Una Germani Brescia coraggiosa, intensa, compatta, esce sconfitta dal primo atto della semifinale contro la Virtus Bologna, ma manda un segnale chiaro: questa serie sarà una battaglia vera. Finisce 90-87 per i padroni di casa, ma il risultato non racconta fino in fondo la prestazione maiuscola dei ragazzi di coach Poeta, che hanno tenuto in scacco la corazzata bianconera per larghi tratti della gara.

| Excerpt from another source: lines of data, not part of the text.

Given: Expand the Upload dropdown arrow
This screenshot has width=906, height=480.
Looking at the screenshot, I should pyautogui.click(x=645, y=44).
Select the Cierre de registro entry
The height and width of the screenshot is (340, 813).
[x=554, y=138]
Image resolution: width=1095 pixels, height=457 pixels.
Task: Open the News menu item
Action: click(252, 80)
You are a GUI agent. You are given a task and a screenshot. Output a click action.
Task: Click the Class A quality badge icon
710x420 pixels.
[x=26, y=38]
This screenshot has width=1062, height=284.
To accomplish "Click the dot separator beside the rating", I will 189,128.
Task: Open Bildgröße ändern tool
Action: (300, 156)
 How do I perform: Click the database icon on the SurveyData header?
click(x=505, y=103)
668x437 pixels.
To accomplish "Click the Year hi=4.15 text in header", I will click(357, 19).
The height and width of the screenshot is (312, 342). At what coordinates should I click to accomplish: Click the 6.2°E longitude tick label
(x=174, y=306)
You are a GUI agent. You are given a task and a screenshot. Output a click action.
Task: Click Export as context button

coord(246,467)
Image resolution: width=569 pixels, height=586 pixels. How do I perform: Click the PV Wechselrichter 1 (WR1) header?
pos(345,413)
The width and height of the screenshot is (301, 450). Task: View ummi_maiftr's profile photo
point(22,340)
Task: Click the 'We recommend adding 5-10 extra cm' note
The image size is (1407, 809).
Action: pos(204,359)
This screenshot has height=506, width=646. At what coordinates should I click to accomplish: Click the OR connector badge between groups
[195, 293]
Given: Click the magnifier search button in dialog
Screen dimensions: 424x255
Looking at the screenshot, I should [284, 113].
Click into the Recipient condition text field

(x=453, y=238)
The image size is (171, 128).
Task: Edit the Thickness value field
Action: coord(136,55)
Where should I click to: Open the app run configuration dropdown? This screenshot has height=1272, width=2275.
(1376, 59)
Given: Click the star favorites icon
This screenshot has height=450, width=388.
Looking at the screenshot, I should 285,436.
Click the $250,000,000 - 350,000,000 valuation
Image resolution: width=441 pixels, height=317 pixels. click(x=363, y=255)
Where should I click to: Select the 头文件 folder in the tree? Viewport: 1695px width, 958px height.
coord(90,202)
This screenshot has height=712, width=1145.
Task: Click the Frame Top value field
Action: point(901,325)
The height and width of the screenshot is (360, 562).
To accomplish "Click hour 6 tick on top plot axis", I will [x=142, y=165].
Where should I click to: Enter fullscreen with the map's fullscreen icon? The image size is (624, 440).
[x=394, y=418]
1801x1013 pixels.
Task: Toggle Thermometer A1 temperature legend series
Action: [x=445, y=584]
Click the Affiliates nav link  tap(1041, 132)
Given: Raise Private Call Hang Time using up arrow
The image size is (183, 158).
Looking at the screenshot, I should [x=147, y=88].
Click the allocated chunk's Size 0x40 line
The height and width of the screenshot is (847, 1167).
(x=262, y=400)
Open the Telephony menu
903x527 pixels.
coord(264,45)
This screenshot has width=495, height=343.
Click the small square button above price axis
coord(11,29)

Nemmeno il tempo di sistemarsi in tribuna che Brescia parte con autorità, trovando punti preziosi con Bilan e Ndour, ottimamente serviti da un ispirato Ivanovic in regia. La Virtus risponde con la qualità di Shengelia e la solidità di Zizic nel pitturato, riuscendo a rimanere agganciata al match e trovando il primo vantaggio con un recupero velenoso di Pajola ai danni di Dowe. Ma la Germani non trema: Della Valle si accende, Rivers combatte a rimbalzo offensivo e Dowe si tuffa nel traffico per il canestro che chiude il primo quarto con Brescia avanti.

Nel secondo periodo, la partita si accende: botta e risposta tra Pajola e Dowe, mentre la Germani alza i giri in difesa. Cournooh e Burnell sono fondamentali nel contenere le bocche da fuoco bolognesi, mentre Mobio dalla panchina regala una tripla fondamentale. Quando Shengelia tenta di rimettere ordine per la Virtus, Brescia reagisce con intensità e si presenta all’intervallo ancora in vantaggio, dimostrando una volta di più la solidità del proprio sistema.

Alla ripresa, la Germani tocca la doppia cifra di vantaggio grazie alle triple di Della Valle e Rivers, gelando la Segafredo Arena. Bologna risponde con la forza di Zizic e Morgan, ma i bresciani tengono botta. Burnell piazza una bomba dall’angolo che vale oro, mentre la Virtus accorcia con un guizzo di Diouf. Il clima si infiamma, ma Brescia non perde lucidità.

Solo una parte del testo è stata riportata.